### EXCERPT PROVIDED
========

This has often been the case in Go too - until `log/slog` existed, lots of people chose a structured logger and made it part of their API, forcing it on everyone else.
That works well for go and Google but I'm not sure how easily that'd be to replicate with rust or others
No, none outside of stdlib anyway in the way you're probably thinking of.
There are specialized constructs which live in third-party crates, such as rope implementations and stack-to-heap growable Strings, but those would have to exist as external modules in Go as well.
I have absolutely no idea how go would solve this problem, and in fact I don't think it does at all.
> The Go std-lib is fantastic.
I have seen worse, but I would still not call it decent considering this is a fairly new language that could have done a lot more.
I am going to ignore the incredible amount of asinine and downright wrong stuff in many of the most popular libraries (even the basic ones maintained by google) since you are talking only about the stdlib.
On the top of my head I found inconsistent tagging management for structs (json defaults, omitzero vs omitempty), not even errors on tag typos, the reader/writer pattern that forces you to to write custom connectors between the two, bzip2 has a reader and no writer, the context linked list for K/V. Just look at the consistency of the interfaces in the "encoding" pkg and cry, the package `hash` should actually be `checksum`. Why does `strconv.Atoi`/ItoA still exist? Time.Add() vs Time.Sub()...

========

### DATA EXTRACT
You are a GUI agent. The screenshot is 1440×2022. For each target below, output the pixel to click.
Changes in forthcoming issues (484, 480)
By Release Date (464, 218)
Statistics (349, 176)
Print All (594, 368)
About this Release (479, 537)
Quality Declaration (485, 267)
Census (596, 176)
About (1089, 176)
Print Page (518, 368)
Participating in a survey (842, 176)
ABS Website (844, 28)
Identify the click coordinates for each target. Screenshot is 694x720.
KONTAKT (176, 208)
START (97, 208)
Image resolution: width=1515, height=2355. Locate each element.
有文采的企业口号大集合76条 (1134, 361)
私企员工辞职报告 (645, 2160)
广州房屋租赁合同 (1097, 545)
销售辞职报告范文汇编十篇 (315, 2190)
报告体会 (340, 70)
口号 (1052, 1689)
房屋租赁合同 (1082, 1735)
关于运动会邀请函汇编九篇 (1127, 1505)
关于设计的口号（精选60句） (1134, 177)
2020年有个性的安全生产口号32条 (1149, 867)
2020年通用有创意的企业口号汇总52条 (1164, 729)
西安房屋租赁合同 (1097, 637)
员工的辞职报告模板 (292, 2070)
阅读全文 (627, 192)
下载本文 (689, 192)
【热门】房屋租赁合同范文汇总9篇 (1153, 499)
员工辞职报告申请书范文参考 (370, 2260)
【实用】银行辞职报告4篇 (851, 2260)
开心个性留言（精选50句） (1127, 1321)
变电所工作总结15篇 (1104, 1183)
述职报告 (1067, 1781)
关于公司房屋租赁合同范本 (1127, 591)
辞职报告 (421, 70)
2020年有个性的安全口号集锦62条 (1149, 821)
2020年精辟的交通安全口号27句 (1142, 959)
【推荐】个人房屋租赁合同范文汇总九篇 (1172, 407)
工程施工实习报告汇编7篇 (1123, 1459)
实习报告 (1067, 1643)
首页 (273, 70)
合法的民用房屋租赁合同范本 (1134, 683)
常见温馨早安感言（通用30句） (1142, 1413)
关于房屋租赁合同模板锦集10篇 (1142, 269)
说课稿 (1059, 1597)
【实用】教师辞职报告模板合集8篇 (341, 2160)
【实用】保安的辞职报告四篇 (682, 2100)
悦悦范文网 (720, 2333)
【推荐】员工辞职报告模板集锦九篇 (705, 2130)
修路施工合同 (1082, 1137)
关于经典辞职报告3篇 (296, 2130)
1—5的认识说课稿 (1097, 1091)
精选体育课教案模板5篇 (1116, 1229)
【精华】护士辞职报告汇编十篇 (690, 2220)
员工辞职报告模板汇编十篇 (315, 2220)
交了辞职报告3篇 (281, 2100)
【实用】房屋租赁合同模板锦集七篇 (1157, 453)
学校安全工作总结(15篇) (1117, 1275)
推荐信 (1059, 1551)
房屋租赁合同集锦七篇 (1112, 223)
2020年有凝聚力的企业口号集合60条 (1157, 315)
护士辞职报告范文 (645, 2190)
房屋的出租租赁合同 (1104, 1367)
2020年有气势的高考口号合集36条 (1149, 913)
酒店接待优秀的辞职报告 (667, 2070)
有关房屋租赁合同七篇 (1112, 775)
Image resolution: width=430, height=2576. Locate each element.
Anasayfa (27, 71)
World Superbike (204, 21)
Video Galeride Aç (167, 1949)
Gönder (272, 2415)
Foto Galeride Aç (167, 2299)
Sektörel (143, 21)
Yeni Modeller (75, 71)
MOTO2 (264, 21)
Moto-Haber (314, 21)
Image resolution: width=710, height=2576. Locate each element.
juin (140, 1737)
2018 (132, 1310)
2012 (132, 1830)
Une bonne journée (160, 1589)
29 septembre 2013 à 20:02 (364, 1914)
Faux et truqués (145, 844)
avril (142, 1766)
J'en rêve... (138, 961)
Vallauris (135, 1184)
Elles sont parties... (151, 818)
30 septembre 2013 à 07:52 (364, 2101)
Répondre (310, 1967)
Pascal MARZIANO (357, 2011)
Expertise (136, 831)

========

### TASK TO COMPLETE
In the comments on the Go standard library, reproduce verbatim the passage from "There are specialized" up to and including "std-lib is fantastic.".

### OUTPUT BELOW
There are specialized constructs which live in third-party crates, such as rope implementations and stack-to-heap growable Strings, but those would have to exist as external modules in Go as well.
I have absolutely no idea how go would solve this problem, and in fact I don't think it does at all.
> The Go std-lib is fantastic.